Finally, dividing both sides yields the recursive relationship:

\[E[f(\tilde{w}_s) - f(w^*)] \le \left( \frac{1}{\mu m\eta(1 - 2L\eta)} + \frac{2L\eta}{1 - 2L\eta} \right) E[f(\tilde{w}_{s-1}) - f(w^*)]. \]

By choosing \(\eta\) small enough (e.g., \(\eta < 1/(4L)\)) and \(m\) large enough such that the factor \(\alpha = \left( \dots \right)\) is less than 1, we prove geometric (linear) convergence.

Mirror Descent

Idea: Standard Gradient Descent makes progress proportional to the squared norm of the gradient, i.e., \(f(x_k) - f(x_{k+1}) \ge C\|\nabla f(x_k)\|^2\). This is effective when the gradient is large, but can be very slow when the gradient is small. Mirror Descent is an algorithm that works well even when the gradient is small, by changing the geometry used to measure distance and perform updates.

Instead of using the standard squared Euclidean distance, Mirror Descent uses Bregman divergence, a more general measure of "distance" between two points.

Definition: Given a continuously-differentiable, 1-strongly convex function \(w(x)\) called the distance generating function, the Bregman divergence from \(x\) to \(y\) is defined as:

\[V_x(y) = w(y) - w(x) - \nabla w(x)^\top (y-x). \]

This measures the difference between the value of \(w(y)\) and its first-order Taylor approximation at \(x\).

Example. If we choose the simplest distance generating function \(w(x) = \frac{1}{2}\|x\|^2\) (which is 1-strongly convex), then \(\nabla w(x) = x\). The Bregman divergence becomes:

\[V_x(y) = \frac{1}{2}\|y\|^2 - \frac{1}{2}\|x\|^2 - x^\top(y-x) = \frac{1}{2}(\|y\|^2 - \|x\|^2 - 2x^\top y + 2\|x\|^2) = \frac{1}{2}(\|x\|^2 - 2x^\top y + \|y\|^2) = \frac{1}{2}\|x-y\|^2. \]

In this case, Bregman divergence recovers half the squared Euclidean distance.

■ **DATA PROVIDED**
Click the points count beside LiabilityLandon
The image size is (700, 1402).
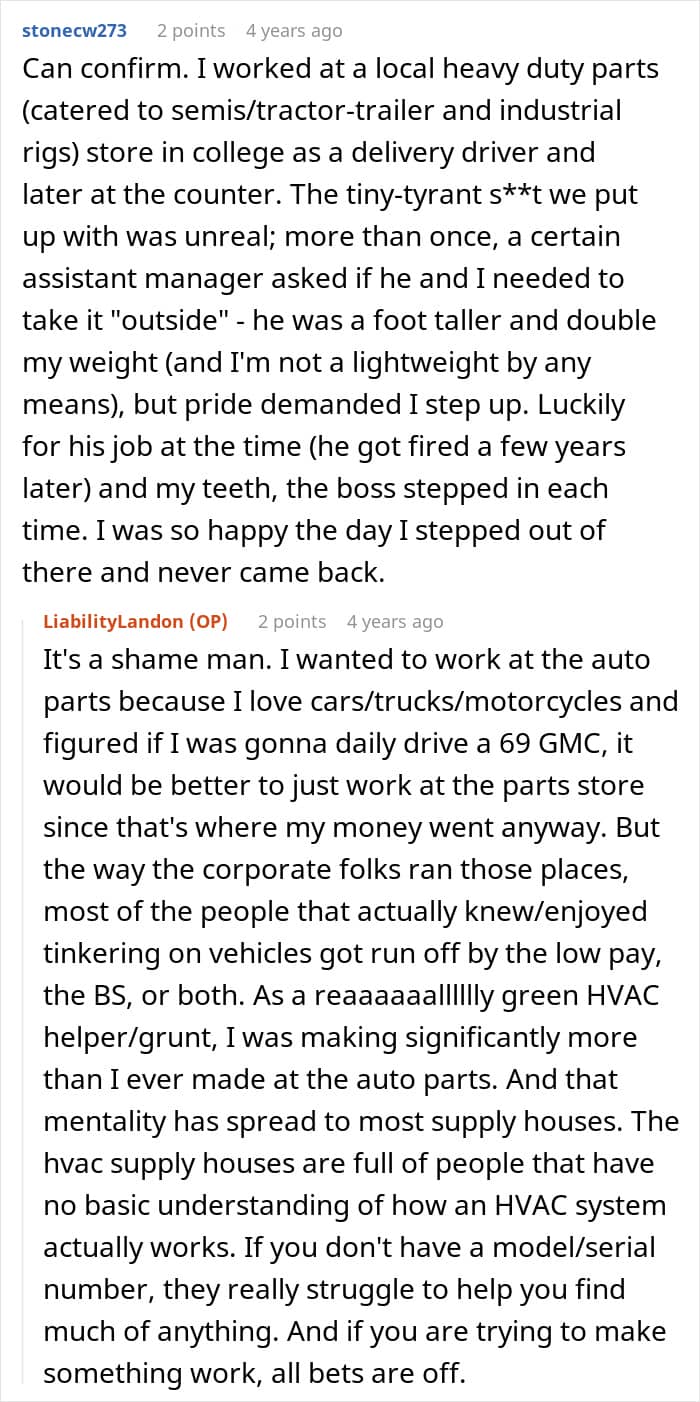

■ **THE TASKS**
1. Based on the passage on mirror descent, answer yes or no to each statement and quote the words that decide it. (a) Standard gradient descent can be very slow when the gradient is small. (b) The distance generating function must be 2-strongly convex. (c) With \(w(x) = \frac{1}{2}\|x\|^2\), the Bregman divergence equals the full squared Euclidean distance.
2. Continue the passage on mirror descent, starting after its final sentence.
The material comes from a different source than the passage on mirror descent.

■ **FINAL ANSWERS**
1.
(a) Yes: "can be very slow when the gradient is small"
(b) No: "1-strongly convex function \(w(x)\) called the distance generating function"
(c) No: "Bregman divergence recovers half the squared Euclidean distance"

2.
Intuition: The core idea is to perform a gradient descent step not in the original space (primal space), but in a "dual space" defined by the gradient of \(w(x)\), and then map the result back.

  1. Map to Dual Space: \(x_k \mapsto \nabla w(x_k)\).
  2. Perform GD Step in Dual Space: \(\nabla w(x_k) - \alpha \nabla f(x_k)\).
  3. Map Back to Primal Space: Find \(x_{k+1}\) such that \(\nabla w(x_{k+1})\) equals the result from the previous step.

This entire process is encapsulated in a single update rule called the mirror step:

\[x_{k+1} = \text{Mirr}_{x_k}(\alpha \nabla f(x_k)) := \arg\min_y \left\{ V_{x_k}(y) + \alpha \nabla f(x_k)^\top(y-x_k) \right\}. \]

Mirror Descent Convergence Analysis

Lemma. If \(f\) is a convex and \(\rho\)-Lipschitz function, then running Mirror Descent for \(T\) steps with an appropriate step-size \(\alpha\) on the average iterate \(\bar{x}_T = \frac{1}{T}\sum_{k=0}^{T-1} x_k\) gives

\[f(\bar{x}_T) - f(x^*) \le O\left(\frac{1}{\sqrt{T}}\right). \]

Proof. The proof relies on establishing a key one-step inequality that relates the progress in the objective function to the change in Bregman divergence.

We want to bound \(\alpha(f(x_k) - f(u))\) for any vector \(u\) (we will later set \(u=x^*\)).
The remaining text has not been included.